*Task data*
###
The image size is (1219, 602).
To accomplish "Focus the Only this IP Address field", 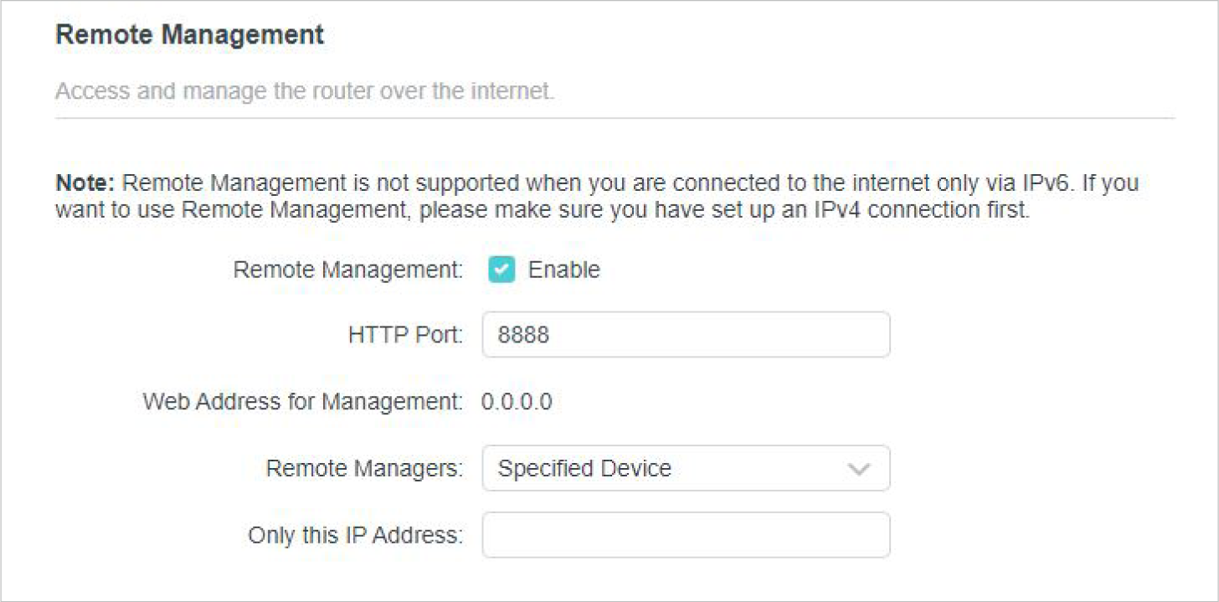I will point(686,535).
###
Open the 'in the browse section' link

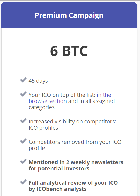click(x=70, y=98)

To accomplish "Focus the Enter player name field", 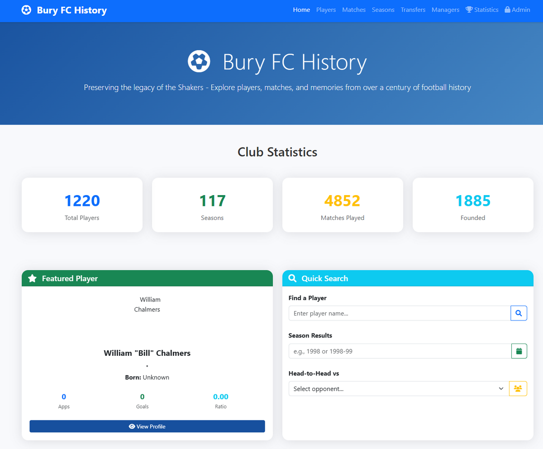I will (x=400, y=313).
###
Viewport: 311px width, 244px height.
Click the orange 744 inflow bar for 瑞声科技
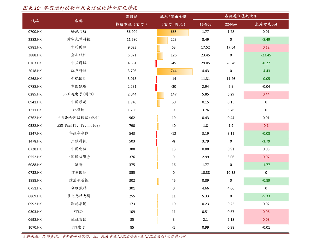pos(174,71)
###
*Description of the task*
Copy out the records from the line with "Viewport: 311px width, 244px height." up to and including the line with "pos(174,71)". Leave the pictures out.

*Answer for the task*
Viewport: 311px width, 244px height.
Click the orange 744 inflow bar for 瑞声科技
pos(174,71)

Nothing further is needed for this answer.